(STATED EXERCISE)
Copy each line of the material below word for word, leaving out the pictures.

════

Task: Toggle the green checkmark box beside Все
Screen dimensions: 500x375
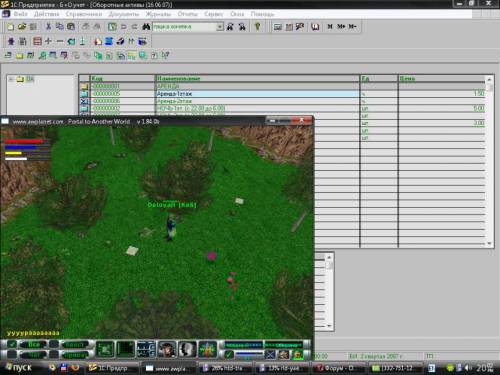Action: (x=12, y=344)
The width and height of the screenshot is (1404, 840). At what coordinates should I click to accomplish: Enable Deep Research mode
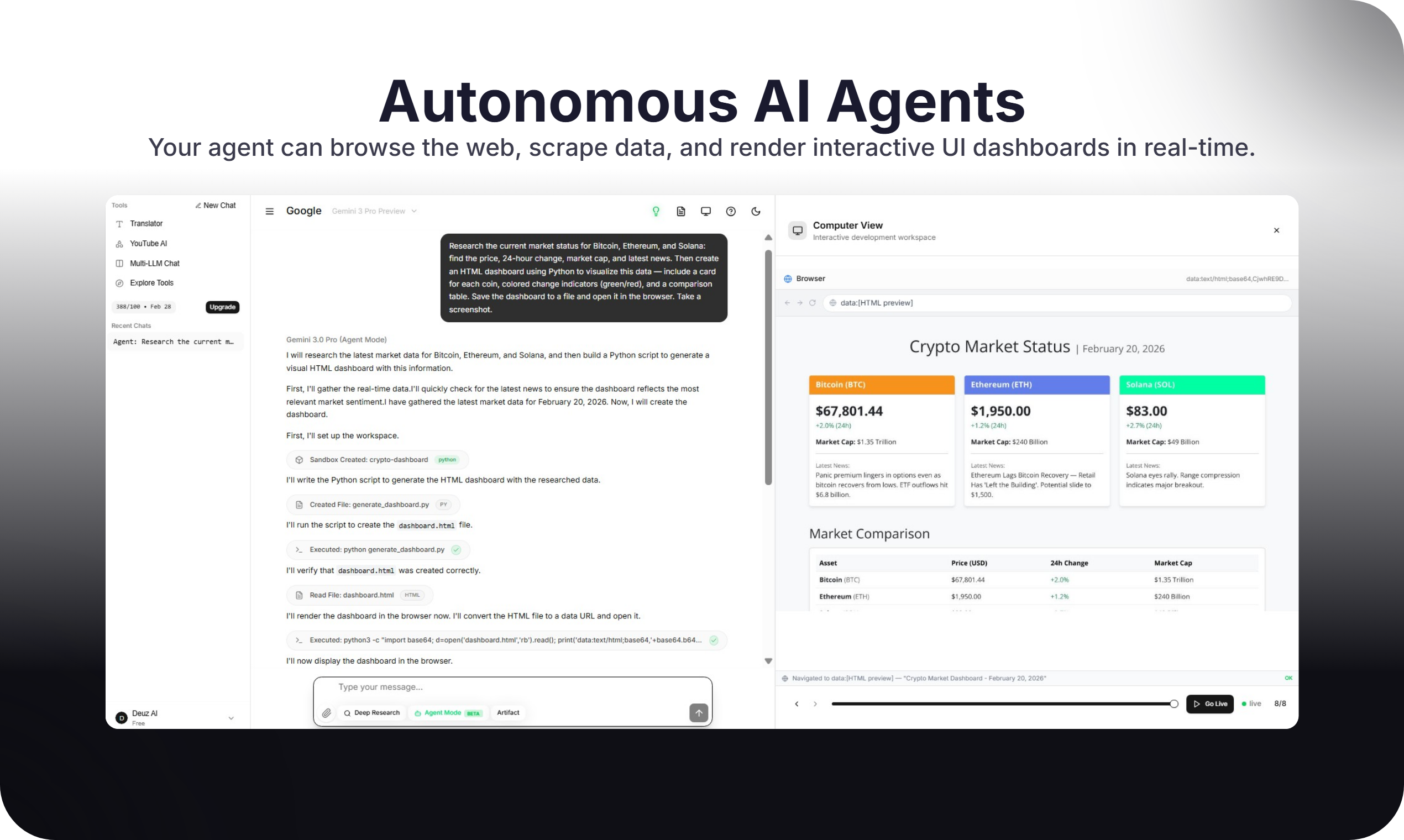[371, 713]
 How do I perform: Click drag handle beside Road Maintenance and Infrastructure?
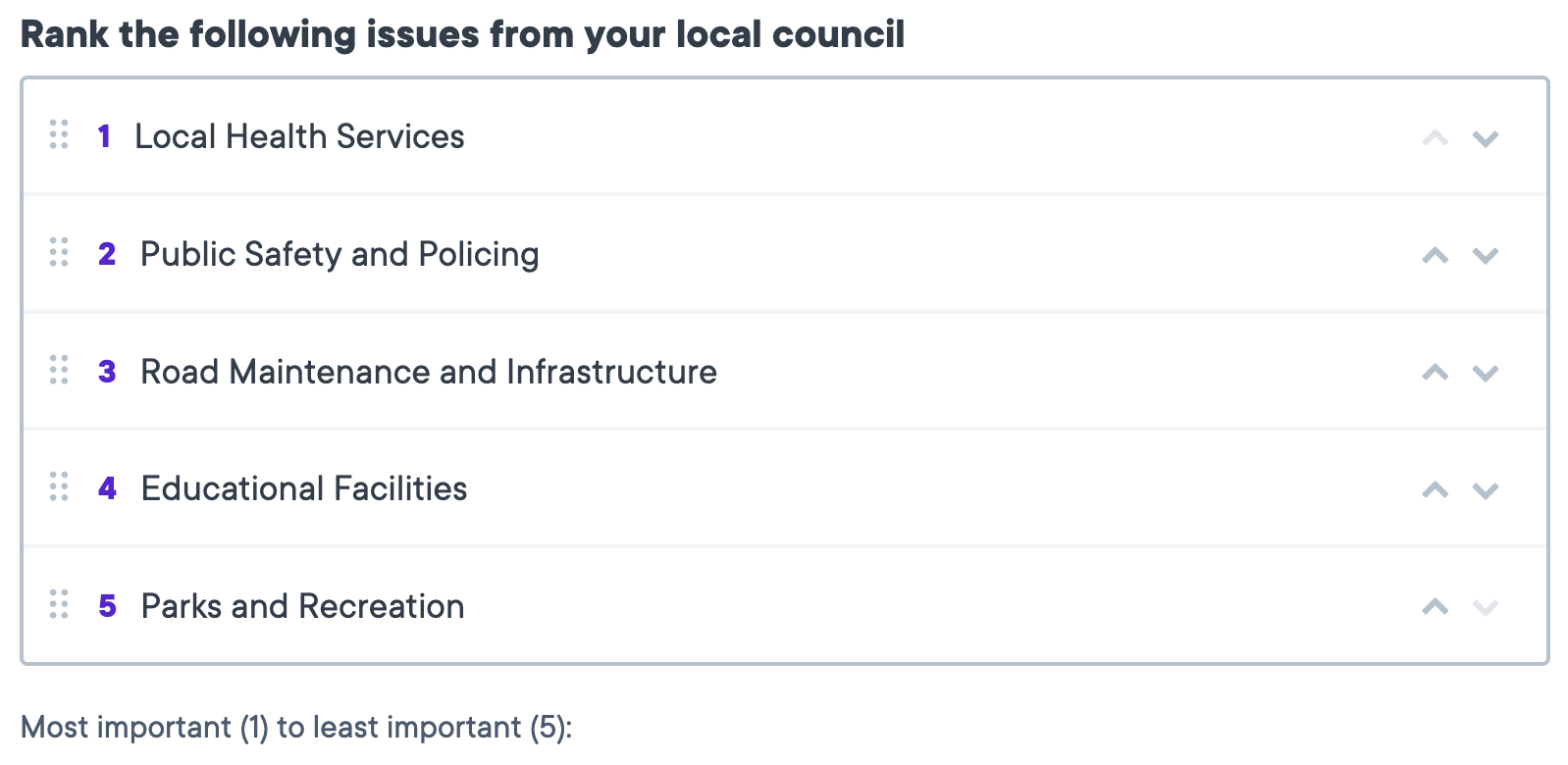tap(59, 371)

════

(FULL OUTPUT)
Task: Toggle the green checkmark box beside Все
Screen dimensions: 500x375
Action: (x=12, y=344)
The width and height of the screenshot is (1404, 840). At what coordinates should I click to accomplish: Enable Deep Research mode
[371, 713]
 How do I perform: Click drag handle beside Road Maintenance and Infrastructure?
tap(59, 371)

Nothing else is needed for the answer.